Краснов-Левитин Анатолий - Лихие годы (1925–1941): Воспоминания стр 37.

Шрифт
Фон

Однажды, когда я шел к месту своего ночлега, меня остановил какой-то гражданин средних лет, аккуратно одетый, интеллигент бухгалтерского типа. «Мальчик, что Вам нужно на чужой лестнице, почему Вы все время здесь ходите?» — вежливо спросил он, с недоумением меня оглядывая: я не был похож на беспризорника и сохранял внешность мальчика из буржуазной, интеллигентной семьи. Что-то пробормотав о своих знакомых, которые здесь живут, я бросился наутек. И о ужас! через пять минут меня остановил милиционер, стоявший напротив монастыря: «Малец, чего это ты все время здесь по ночам шатаешься? Откуда ты?» Растерявшись, я ответил, что иду из школы. «Из школы? В 12 часов? Идем-ка в милицию». И он меня отвел в приземистый одноэтажный домишко у Московских ворот, где помещалось отделение милиции. Дежурный по милиции сразу меня разгадал: «Э, парень, да ты убежал из дому. Говори твой адрес».

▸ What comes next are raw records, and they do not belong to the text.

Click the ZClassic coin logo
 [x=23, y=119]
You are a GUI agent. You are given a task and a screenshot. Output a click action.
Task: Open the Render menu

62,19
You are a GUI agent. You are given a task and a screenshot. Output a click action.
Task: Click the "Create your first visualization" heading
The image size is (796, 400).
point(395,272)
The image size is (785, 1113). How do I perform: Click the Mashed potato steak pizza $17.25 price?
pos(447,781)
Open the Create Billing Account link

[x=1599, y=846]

Я дал телефон тетки. Через десять минут в отделение милиции уже звонил отец; а через час он и сам явился, взволнованный, веселый, оживленный. «Что ты, подлец, со мной делаешь? Я же уже обрыскал весь город», — сказал он, обратившись ко мне, и благодарно потряс руку дежурному по милиции, а потом поцеловал меня в обе щеки. Дежурный по милиции, ожидая отца, говорил мне: «Ну и будет тебе, парень, порка!» Отец мой не чуждался и этого древнего метода воспитания. Но теперь не только не было порки, но отец принял меня (совершенно по Евангелию) как блудного сына. Бабушка же, разрыдавшись, бросилась мне на шею.

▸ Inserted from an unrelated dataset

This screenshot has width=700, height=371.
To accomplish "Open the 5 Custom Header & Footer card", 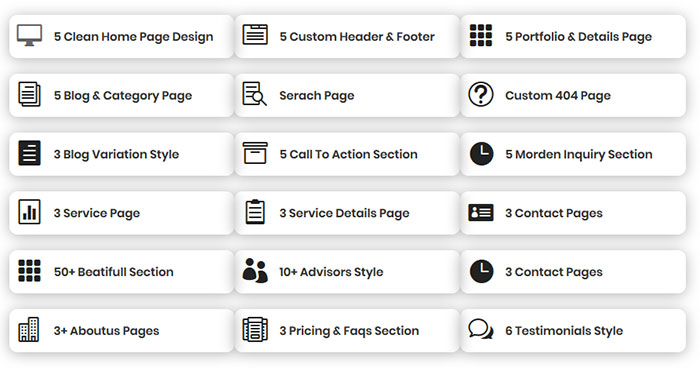I will [x=347, y=37].
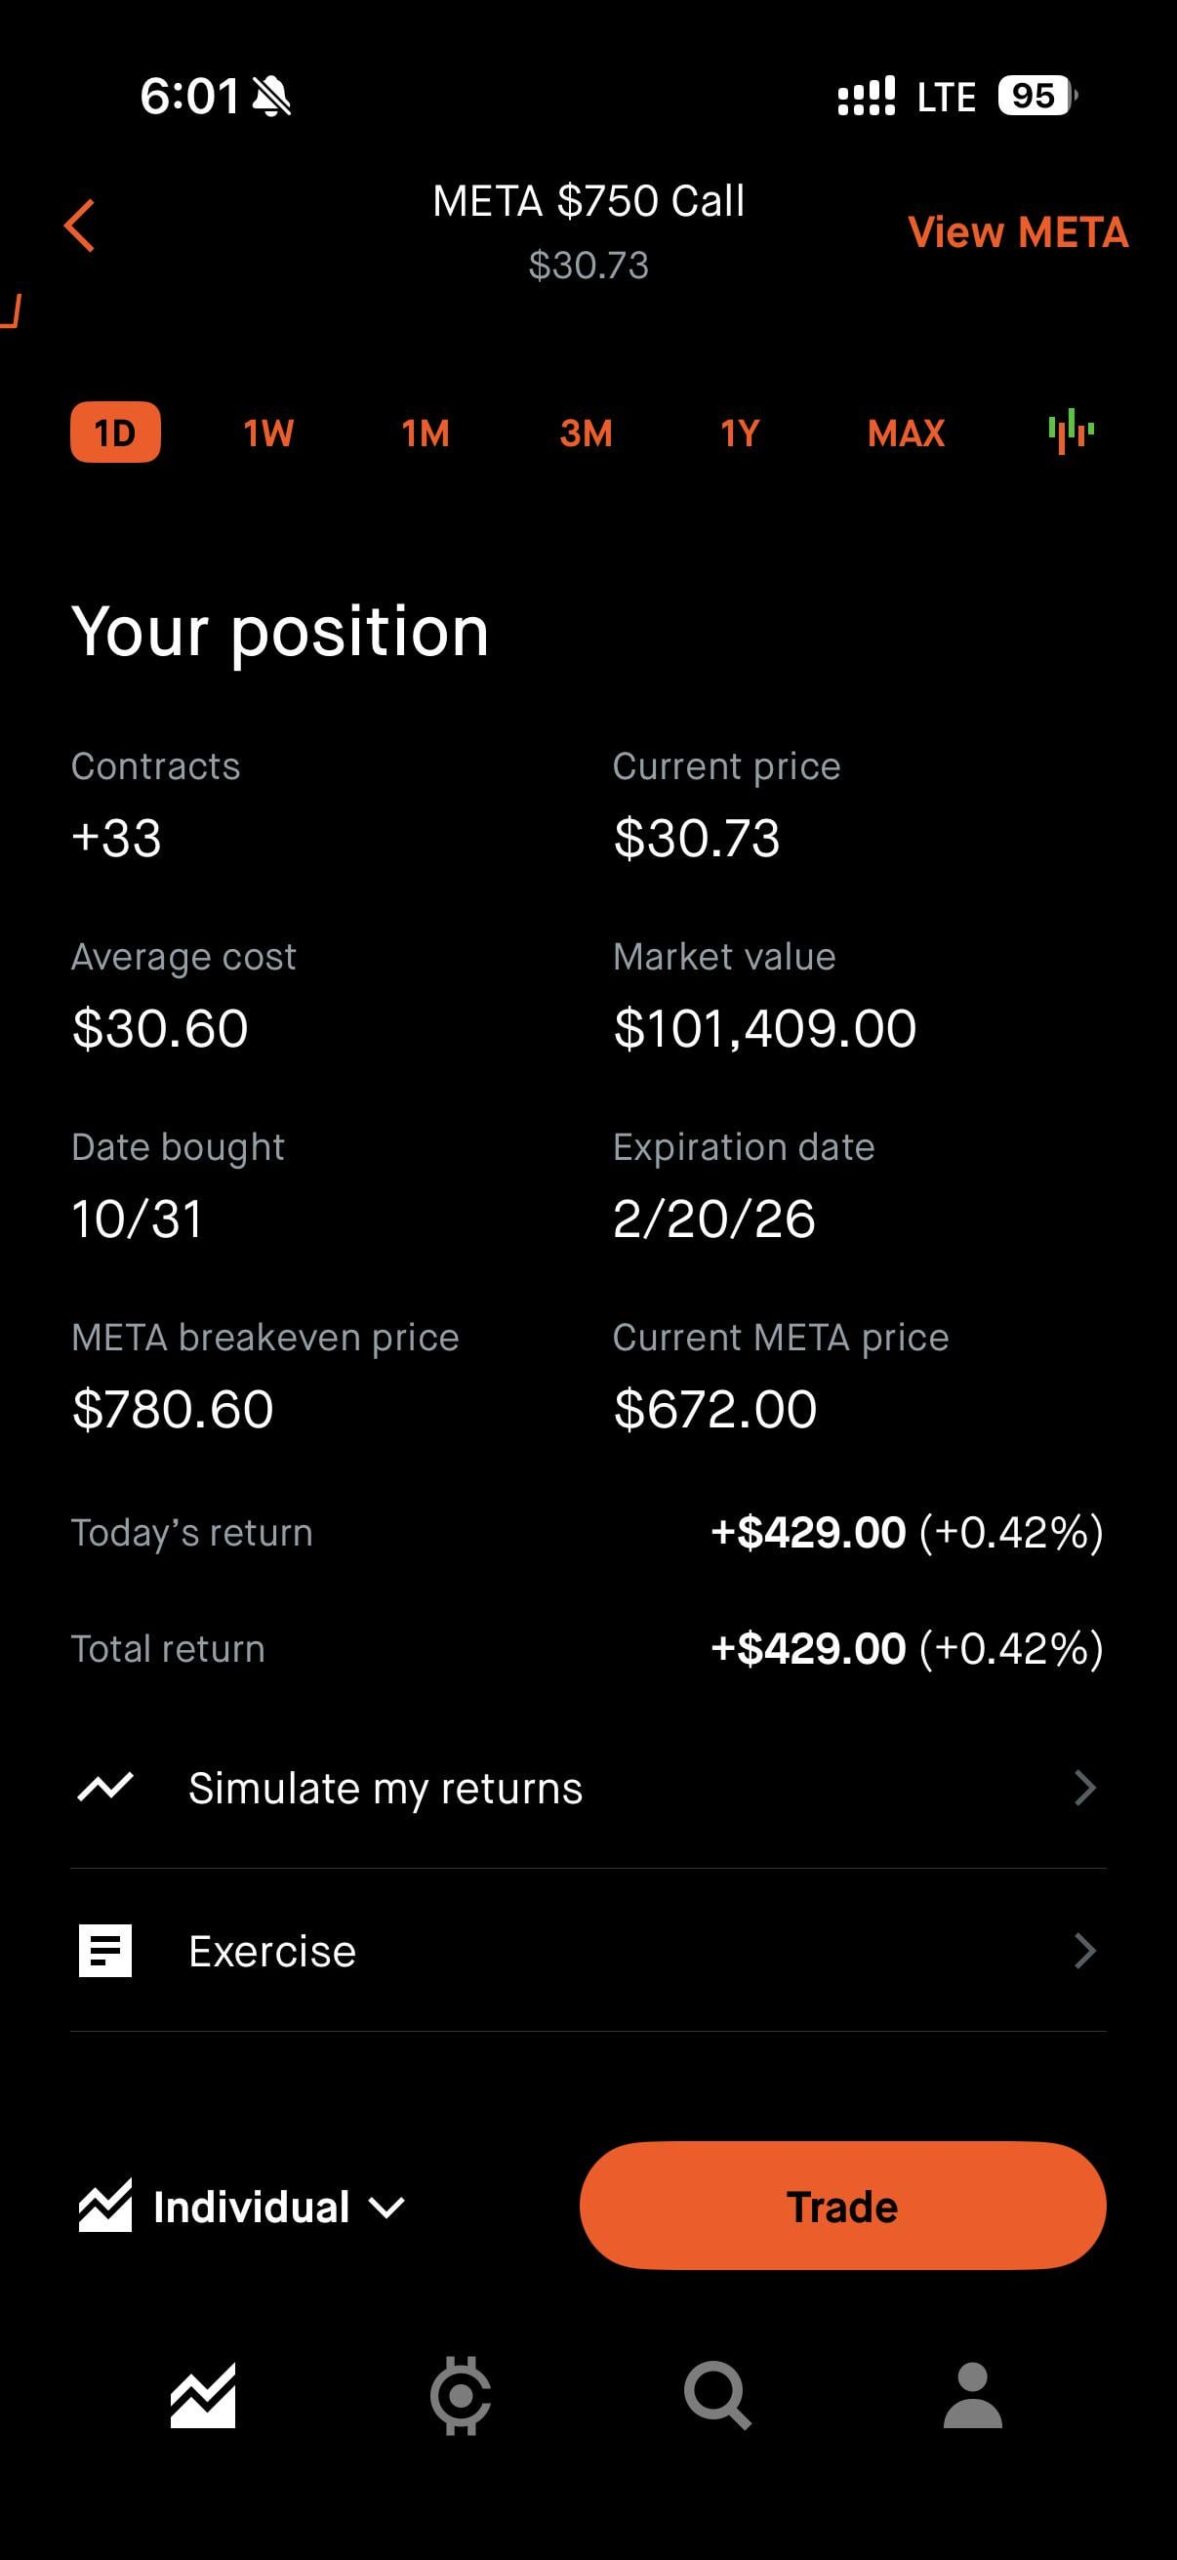The width and height of the screenshot is (1177, 2560).
Task: Open the account profile tab
Action: coord(972,2396)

Несколько дней я чувствовал себя именинником; но потом опять начались школа, будни, ворчливость отца. А я уже отведал пьянящего напитка воли, а меня влекла романтика странствующего монаха. Через месяц я опять сбежал из дому. А потом и третий, и четвертый — всего шесть раз. На этот раз, понимая, что отец будет меня искать в Новодевичьем, я уже туда не ходил, а витал около лавры, около различных подворий, около питерских церквей. Ночевал по-прежнему на лестницах. Каждый раз отец меня находил. Каждый раз радость отца, смешанная со скорбью. На другой день допросы отца: «Скажи, что мне с тобой делать? Чего ты хочешь?» Я упорно молчал. Отец про меня говорил: «В нем живут два существа: одно — тихий, мирный, хороший мальчик, а другое существо — безумное, дикое, невозможное». Так и было. В эти годы, до 15 лет, я жил чувством, в моих побегах было страстное неприятие семейного и школьного быта, желание погрузиться в иную жизнь, уйти от нестерпимой прозы и пошлости жизни. И это стремление было сильнее меня.

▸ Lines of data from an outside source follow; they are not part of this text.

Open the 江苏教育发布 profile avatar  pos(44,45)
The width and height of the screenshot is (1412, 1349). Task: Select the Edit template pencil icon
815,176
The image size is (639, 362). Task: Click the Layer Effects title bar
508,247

Выносливость была во мне необыкновенная. Помню, например, я однажды переходил Неву (дело было весной) и провалился под лед. Едва-едва меня вытащили. Провалился я до горло. Все было мокрое. Одежда, белье прилипали к телу, как компресс. Что же? Пошел домой? И не подумал. Наскоро обсушился в сторожке и целую неделю домой не являлся. По всем правилам науки должен был бы схватить воспаление легких — ничего похожего; остался жив и здоров: отец и мать одарили меня на редкость крепким организмом.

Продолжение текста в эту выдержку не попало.